**About this task:** For the entries that follow, restate word for word the line containing "Task: Select the Atmosphere icon in Explorer", the line containing "1568x714 pixels.", and every line that lies between them.

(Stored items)
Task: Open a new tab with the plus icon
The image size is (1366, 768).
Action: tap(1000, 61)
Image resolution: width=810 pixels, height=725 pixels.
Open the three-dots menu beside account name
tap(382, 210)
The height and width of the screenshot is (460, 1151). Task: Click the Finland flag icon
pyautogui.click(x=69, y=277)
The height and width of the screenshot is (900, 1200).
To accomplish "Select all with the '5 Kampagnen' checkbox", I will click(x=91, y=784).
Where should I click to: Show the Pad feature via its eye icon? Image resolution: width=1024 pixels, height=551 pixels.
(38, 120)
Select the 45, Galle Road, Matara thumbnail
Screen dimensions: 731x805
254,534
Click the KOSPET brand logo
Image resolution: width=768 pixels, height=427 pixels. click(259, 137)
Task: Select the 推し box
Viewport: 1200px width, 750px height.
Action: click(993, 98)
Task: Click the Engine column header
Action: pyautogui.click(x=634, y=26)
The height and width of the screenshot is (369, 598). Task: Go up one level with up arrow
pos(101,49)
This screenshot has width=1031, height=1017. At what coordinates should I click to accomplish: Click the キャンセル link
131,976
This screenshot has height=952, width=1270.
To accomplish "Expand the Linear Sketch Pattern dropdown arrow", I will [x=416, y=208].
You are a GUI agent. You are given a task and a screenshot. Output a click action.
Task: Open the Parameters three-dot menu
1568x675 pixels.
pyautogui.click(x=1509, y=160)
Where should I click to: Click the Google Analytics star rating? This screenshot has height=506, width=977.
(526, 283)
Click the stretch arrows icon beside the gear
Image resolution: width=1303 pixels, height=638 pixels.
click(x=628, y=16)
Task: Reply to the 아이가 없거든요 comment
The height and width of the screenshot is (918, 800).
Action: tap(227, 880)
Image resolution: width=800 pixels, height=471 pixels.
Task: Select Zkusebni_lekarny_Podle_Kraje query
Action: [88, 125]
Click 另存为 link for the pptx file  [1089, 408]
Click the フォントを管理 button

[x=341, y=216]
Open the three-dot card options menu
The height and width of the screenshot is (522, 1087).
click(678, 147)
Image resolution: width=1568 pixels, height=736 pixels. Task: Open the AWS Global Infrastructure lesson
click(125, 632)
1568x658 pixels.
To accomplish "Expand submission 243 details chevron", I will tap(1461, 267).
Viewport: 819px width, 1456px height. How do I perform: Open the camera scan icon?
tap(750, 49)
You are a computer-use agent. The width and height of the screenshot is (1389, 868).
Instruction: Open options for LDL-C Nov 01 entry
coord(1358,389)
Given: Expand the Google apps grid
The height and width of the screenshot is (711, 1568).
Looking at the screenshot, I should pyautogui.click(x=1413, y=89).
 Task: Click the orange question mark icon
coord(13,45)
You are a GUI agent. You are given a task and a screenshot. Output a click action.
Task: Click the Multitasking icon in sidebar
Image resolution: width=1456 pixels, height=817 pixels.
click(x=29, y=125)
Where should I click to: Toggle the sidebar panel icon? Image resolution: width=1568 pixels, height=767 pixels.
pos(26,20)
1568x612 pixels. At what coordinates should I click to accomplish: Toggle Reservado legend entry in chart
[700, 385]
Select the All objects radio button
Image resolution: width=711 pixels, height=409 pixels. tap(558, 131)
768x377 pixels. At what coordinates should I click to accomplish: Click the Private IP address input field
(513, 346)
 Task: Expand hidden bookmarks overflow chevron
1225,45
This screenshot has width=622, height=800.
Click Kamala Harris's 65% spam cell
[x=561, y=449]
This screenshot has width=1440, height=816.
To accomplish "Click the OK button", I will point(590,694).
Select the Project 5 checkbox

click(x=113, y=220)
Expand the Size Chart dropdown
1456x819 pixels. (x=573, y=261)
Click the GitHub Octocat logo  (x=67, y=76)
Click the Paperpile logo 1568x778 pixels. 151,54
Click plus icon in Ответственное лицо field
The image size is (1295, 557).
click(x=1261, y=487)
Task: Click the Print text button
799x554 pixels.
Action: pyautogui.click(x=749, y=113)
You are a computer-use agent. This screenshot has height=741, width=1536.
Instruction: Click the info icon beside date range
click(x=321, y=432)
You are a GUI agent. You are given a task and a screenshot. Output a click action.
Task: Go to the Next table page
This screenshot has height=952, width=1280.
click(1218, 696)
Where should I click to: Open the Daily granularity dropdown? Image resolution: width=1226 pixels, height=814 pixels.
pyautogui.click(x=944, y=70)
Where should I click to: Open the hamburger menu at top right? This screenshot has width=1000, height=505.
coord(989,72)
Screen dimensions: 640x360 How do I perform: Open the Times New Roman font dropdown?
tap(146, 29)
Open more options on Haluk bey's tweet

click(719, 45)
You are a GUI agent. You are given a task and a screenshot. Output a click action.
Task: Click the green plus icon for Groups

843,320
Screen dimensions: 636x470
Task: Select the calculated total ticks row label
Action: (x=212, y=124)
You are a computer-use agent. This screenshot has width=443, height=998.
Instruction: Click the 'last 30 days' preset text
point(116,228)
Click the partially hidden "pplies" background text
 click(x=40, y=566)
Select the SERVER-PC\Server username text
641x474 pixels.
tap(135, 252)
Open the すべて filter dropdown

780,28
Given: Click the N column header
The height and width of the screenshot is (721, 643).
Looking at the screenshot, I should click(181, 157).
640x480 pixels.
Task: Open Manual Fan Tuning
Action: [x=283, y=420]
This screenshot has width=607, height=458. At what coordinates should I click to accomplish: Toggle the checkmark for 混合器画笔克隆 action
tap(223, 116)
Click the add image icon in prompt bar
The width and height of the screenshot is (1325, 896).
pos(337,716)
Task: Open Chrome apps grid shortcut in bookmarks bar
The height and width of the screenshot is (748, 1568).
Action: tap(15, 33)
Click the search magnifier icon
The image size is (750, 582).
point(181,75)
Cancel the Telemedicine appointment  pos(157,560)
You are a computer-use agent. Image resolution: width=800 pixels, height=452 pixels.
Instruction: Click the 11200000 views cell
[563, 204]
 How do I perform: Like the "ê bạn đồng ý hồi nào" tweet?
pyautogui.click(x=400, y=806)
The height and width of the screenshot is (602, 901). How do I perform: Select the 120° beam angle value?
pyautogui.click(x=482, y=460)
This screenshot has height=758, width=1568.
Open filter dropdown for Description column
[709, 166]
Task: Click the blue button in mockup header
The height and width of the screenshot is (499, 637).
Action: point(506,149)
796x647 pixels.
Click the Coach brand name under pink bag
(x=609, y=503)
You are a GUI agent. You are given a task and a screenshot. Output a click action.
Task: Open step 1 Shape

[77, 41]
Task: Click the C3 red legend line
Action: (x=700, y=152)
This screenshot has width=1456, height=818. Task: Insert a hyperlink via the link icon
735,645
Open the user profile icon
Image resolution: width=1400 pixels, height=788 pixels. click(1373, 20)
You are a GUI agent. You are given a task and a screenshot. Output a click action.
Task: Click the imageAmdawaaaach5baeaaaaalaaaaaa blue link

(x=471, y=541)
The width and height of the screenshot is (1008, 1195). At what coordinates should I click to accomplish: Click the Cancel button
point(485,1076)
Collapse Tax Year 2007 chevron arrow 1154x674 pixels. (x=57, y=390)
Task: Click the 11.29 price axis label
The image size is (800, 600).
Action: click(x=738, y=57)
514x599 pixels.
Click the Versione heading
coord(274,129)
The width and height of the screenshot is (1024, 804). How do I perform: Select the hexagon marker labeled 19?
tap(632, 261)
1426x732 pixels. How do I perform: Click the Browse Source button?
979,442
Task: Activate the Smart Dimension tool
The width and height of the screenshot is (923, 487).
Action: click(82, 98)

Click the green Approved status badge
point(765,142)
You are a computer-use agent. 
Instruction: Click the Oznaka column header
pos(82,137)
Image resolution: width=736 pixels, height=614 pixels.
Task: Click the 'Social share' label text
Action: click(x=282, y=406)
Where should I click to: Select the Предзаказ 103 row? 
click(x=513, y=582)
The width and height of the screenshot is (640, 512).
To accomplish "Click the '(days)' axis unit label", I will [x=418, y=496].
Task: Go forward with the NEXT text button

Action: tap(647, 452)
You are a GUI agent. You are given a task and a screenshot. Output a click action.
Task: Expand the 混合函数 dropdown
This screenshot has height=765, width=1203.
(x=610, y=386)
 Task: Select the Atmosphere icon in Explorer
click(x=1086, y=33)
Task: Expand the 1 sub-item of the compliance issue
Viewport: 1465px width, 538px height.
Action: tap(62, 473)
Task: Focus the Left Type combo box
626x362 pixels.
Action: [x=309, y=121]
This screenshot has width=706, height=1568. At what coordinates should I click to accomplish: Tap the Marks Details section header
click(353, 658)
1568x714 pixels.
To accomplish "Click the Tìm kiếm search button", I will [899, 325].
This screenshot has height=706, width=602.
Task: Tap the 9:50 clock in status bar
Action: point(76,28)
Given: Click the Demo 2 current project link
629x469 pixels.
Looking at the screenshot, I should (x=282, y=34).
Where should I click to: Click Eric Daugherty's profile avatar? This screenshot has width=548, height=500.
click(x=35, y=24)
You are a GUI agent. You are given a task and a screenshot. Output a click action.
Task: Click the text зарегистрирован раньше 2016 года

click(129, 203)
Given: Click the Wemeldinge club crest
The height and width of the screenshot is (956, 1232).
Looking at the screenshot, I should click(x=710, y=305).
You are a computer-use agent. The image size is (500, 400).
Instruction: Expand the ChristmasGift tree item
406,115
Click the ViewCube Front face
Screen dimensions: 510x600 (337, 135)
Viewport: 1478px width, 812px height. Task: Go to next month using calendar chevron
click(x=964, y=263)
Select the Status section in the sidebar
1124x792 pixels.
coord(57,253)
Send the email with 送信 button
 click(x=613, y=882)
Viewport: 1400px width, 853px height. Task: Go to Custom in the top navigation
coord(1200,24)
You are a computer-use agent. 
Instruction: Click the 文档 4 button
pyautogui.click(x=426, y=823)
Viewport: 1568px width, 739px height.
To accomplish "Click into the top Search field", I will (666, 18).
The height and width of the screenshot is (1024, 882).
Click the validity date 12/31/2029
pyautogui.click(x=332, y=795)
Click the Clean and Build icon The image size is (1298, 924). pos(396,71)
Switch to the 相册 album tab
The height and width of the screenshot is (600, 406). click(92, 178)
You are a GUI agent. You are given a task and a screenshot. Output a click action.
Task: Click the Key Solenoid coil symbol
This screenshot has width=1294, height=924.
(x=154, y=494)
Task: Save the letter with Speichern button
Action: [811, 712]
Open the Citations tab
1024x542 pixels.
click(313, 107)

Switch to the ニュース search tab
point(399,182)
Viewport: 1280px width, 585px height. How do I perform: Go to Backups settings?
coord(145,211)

**Answer below:**
 Task: Select the Atmosphere icon in Explorer
click(x=1086, y=33)
Task: Expand the 1 sub-item of the compliance issue
Viewport: 1465px width, 538px height.
Action: tap(62, 473)
Task: Focus the Left Type combo box
626x362 pixels.
Action: [x=309, y=121]
This screenshot has width=706, height=1568. At what coordinates should I click to accomplish: Tap the Marks Details section header
click(353, 658)
1568x714 pixels.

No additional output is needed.